Exercise directions
Your answer should be only the lines below from the one with "Décoration (879, 195)" to the one with "[application] (813, 195)", repeated exactly, ends included.
__________
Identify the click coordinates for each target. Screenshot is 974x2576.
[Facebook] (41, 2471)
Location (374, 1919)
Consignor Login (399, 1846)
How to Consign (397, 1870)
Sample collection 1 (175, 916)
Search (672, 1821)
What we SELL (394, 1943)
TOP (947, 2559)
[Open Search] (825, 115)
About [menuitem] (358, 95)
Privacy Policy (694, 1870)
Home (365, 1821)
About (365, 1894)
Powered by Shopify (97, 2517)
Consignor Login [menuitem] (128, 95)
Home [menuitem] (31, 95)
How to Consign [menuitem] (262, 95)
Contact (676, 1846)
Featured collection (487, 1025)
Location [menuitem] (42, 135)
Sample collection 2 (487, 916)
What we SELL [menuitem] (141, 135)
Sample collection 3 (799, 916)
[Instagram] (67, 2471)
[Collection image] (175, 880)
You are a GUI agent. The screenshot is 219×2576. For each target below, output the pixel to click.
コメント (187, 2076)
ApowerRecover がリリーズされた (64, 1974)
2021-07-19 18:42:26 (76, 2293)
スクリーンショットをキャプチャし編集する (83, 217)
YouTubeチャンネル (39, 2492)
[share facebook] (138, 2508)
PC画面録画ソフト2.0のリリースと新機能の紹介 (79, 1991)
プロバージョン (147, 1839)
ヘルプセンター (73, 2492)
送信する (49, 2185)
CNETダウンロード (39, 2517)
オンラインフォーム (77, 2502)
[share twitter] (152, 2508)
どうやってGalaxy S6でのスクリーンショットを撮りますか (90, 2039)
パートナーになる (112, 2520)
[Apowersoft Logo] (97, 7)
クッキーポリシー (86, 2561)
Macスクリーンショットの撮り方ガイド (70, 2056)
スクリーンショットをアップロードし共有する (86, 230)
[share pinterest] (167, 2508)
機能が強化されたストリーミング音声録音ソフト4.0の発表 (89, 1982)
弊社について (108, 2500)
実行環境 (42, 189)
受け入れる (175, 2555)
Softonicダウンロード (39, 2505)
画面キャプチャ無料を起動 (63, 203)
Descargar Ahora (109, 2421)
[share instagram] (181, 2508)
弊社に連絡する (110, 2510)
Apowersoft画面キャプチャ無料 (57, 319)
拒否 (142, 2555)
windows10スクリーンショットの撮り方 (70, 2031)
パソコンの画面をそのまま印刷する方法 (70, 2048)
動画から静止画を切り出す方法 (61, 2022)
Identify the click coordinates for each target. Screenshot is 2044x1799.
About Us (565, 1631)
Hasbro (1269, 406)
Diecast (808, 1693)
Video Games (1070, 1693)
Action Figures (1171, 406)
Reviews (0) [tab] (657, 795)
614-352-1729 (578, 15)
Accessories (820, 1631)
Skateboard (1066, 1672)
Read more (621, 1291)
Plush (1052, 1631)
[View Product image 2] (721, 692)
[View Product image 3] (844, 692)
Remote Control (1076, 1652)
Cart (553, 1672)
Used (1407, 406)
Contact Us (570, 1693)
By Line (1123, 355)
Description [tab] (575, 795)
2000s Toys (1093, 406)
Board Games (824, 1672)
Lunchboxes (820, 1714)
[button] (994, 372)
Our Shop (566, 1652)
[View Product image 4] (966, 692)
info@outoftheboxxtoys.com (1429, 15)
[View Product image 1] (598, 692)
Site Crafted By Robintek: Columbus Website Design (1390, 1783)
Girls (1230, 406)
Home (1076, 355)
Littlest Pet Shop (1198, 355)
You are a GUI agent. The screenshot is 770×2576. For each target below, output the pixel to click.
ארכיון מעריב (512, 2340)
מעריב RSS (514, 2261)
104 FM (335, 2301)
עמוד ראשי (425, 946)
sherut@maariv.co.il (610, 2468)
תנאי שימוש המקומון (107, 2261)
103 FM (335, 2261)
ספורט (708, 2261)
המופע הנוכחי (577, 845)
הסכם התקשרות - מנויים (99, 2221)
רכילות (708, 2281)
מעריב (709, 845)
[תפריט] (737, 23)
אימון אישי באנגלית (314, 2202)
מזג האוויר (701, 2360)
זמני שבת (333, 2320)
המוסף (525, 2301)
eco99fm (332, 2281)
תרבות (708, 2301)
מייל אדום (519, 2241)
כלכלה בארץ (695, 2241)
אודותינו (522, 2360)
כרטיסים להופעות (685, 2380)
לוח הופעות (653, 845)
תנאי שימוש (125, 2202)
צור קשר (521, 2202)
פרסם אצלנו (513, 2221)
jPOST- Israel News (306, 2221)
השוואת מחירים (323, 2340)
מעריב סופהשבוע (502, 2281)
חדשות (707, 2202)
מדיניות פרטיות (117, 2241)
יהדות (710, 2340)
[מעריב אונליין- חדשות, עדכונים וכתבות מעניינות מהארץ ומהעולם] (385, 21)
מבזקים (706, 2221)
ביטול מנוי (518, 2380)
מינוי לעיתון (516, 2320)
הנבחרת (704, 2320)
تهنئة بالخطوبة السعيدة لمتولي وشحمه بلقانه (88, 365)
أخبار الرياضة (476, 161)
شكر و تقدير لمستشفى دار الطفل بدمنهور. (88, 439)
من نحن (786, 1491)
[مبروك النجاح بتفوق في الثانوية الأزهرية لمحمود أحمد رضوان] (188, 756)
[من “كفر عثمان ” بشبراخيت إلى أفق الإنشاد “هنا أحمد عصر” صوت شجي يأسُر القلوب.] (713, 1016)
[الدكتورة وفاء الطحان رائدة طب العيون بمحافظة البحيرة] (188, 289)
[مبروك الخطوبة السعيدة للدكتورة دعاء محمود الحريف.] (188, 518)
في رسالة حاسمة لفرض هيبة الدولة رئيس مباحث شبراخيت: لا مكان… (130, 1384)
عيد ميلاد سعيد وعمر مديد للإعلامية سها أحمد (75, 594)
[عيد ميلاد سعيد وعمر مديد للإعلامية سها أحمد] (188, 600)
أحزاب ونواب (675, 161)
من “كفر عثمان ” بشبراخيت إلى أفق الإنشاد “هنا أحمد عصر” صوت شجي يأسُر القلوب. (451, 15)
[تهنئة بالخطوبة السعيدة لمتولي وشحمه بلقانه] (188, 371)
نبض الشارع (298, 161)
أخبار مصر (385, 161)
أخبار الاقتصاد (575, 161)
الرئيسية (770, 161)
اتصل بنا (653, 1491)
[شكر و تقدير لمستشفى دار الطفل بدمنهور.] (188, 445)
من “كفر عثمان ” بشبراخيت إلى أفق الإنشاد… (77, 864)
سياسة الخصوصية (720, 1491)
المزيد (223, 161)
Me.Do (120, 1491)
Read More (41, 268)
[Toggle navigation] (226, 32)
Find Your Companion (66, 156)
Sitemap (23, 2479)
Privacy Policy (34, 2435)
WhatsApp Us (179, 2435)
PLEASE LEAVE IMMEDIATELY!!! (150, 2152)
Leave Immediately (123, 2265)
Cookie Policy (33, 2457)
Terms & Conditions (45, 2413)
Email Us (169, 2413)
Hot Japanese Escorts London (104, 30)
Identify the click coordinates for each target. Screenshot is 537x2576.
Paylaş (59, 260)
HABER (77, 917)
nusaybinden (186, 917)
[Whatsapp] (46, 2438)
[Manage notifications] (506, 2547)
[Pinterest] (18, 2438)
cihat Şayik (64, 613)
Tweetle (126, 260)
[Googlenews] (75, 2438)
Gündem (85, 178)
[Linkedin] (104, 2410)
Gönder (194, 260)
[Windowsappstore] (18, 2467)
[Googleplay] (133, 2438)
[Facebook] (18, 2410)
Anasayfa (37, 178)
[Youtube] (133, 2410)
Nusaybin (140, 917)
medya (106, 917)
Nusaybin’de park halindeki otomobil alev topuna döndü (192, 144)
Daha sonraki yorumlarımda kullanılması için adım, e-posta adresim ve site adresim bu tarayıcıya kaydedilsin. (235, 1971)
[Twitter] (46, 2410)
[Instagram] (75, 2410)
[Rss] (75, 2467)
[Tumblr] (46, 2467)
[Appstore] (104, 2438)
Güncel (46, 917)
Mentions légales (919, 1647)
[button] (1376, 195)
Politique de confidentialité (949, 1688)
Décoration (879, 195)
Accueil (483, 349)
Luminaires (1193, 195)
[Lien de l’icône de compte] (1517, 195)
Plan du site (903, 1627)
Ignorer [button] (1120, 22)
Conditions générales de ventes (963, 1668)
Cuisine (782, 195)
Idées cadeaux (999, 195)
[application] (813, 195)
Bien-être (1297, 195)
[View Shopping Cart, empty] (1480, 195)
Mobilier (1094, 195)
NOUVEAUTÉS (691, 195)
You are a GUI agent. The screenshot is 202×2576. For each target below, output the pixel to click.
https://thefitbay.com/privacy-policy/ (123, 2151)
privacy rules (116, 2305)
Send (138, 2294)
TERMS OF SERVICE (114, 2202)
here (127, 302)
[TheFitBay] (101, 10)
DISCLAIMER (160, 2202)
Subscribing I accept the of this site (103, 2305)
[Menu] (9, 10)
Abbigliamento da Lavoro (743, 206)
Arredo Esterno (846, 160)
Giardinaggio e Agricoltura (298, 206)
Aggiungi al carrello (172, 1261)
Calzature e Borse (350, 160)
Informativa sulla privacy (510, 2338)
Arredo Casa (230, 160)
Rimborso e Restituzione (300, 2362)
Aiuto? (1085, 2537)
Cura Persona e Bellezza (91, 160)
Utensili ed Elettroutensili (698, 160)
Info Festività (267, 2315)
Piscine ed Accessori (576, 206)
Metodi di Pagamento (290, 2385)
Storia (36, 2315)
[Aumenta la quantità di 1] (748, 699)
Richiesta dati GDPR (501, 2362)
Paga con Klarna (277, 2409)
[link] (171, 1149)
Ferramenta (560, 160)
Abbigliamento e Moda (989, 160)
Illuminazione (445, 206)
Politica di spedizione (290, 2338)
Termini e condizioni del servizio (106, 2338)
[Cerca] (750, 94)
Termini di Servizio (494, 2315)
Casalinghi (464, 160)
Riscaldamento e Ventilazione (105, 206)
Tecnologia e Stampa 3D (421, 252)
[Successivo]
__________
Task answer
Décoration (879, 195)
Accueil (483, 349)
Luminaires (1193, 195)
[Lien de l’icône de compte] (1517, 195)
Plan du site (903, 1627)
Ignorer [button] (1120, 22)
Conditions générales de ventes (963, 1668)
Cuisine (782, 195)
Idées cadeaux (999, 195)
[application] (813, 195)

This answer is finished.